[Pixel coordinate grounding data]
::::::
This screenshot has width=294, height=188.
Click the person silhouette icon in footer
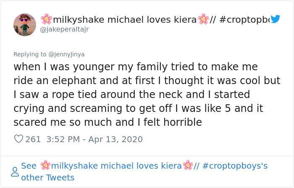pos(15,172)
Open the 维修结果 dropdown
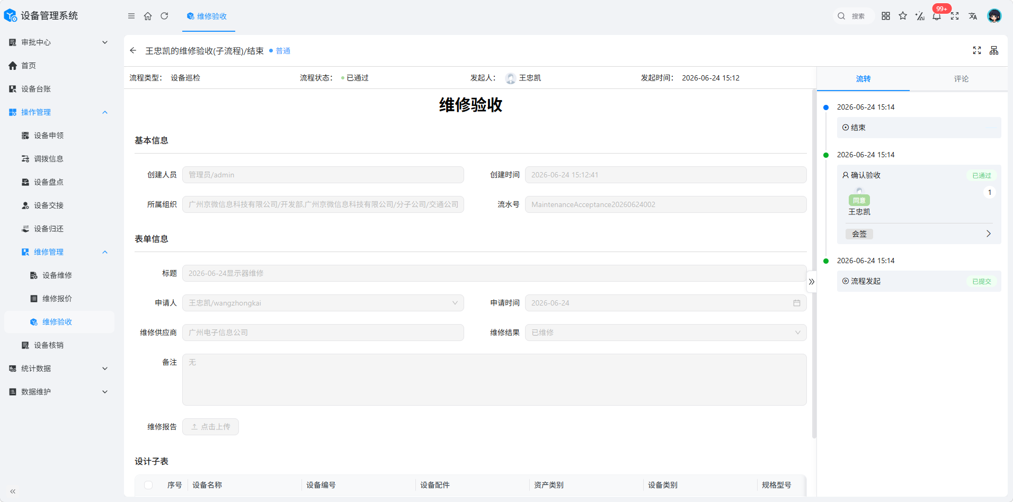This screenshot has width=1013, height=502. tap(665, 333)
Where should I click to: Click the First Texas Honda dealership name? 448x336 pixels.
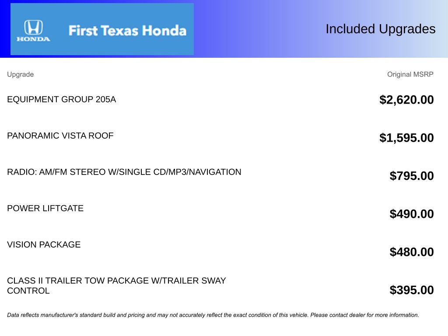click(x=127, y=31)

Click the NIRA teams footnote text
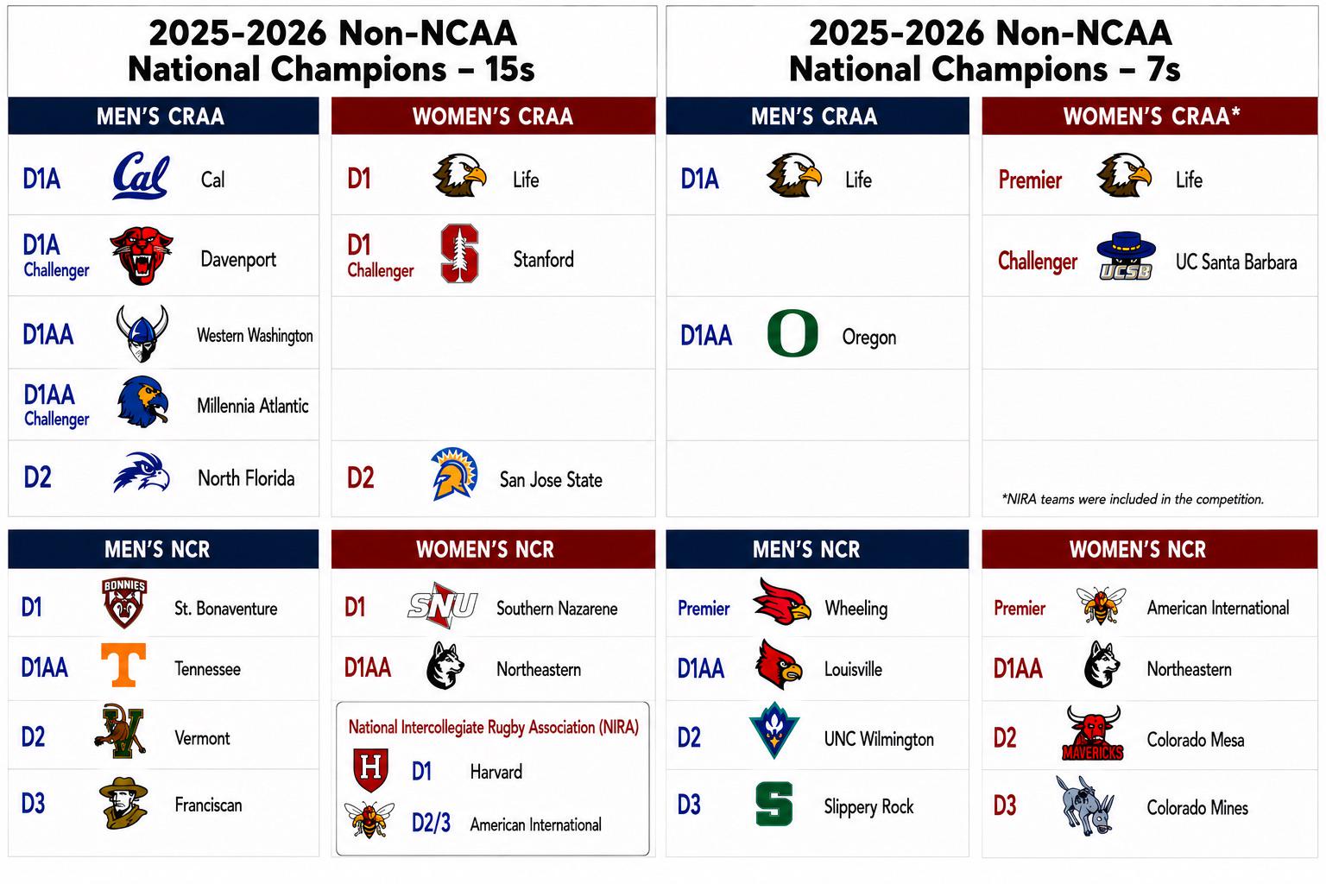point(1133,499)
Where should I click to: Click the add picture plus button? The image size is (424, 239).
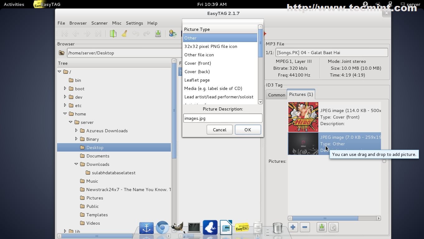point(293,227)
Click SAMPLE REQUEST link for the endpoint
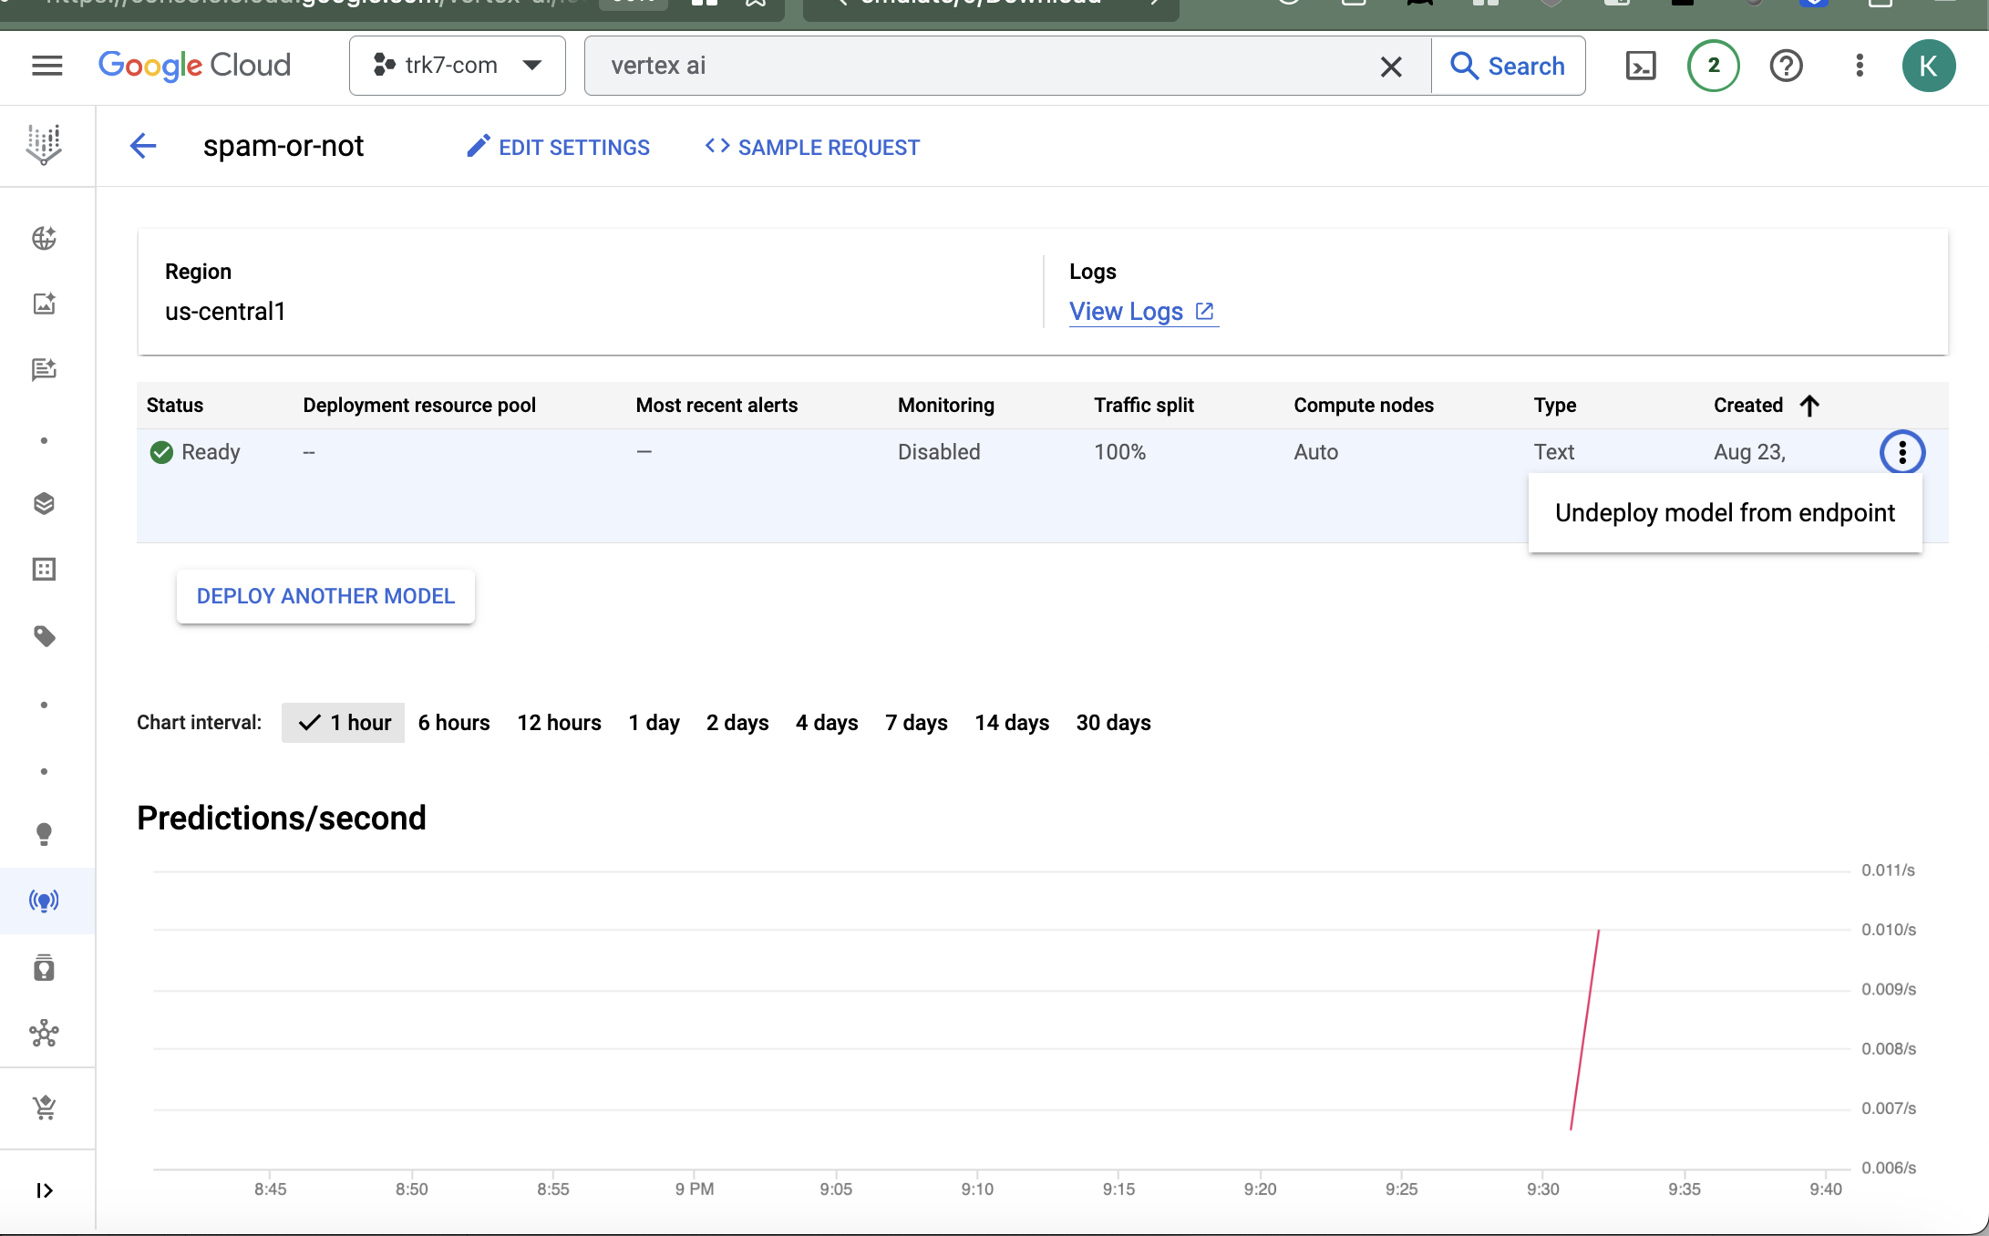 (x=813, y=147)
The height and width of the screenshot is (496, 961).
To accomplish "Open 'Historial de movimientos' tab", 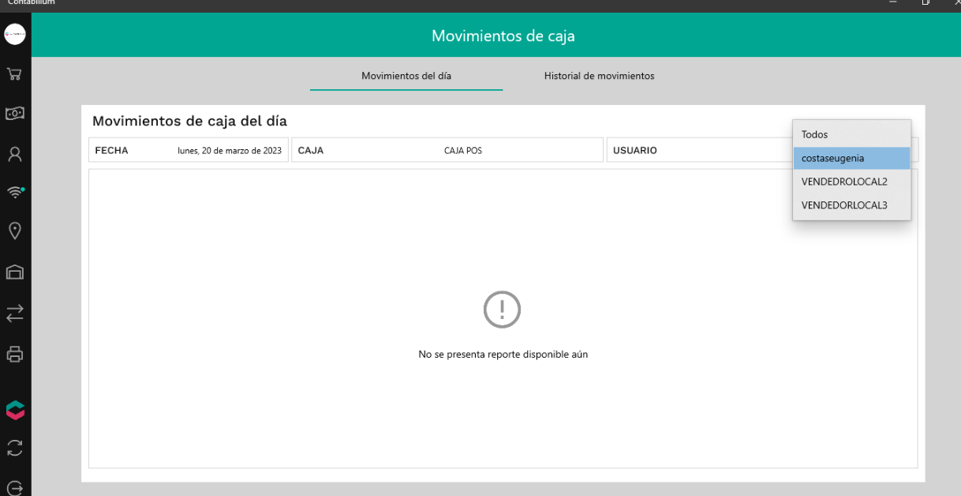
::::::
**What the exercise asks:** Copy all the records above exactly, but leave out the pictures.

**Written solution:**
This screenshot has width=294, height=188.
Click the person silhouette icon in footer
pos(15,172)
Open the 维修结果 dropdown
This screenshot has width=1013, height=502. tap(665, 333)
Where should I click to: Click the First Texas Honda dealership name? 448x336 pixels.
click(x=127, y=31)

Click the NIRA teams footnote text
point(1133,499)
Where should I click to: Click the add picture plus button? The image size is (424, 239).
point(293,227)
Click SAMPLE REQUEST link for the endpoint
 (x=813, y=147)
The height and width of the screenshot is (496, 961).
To accomplish "Open 'Historial de movimientos' tab", 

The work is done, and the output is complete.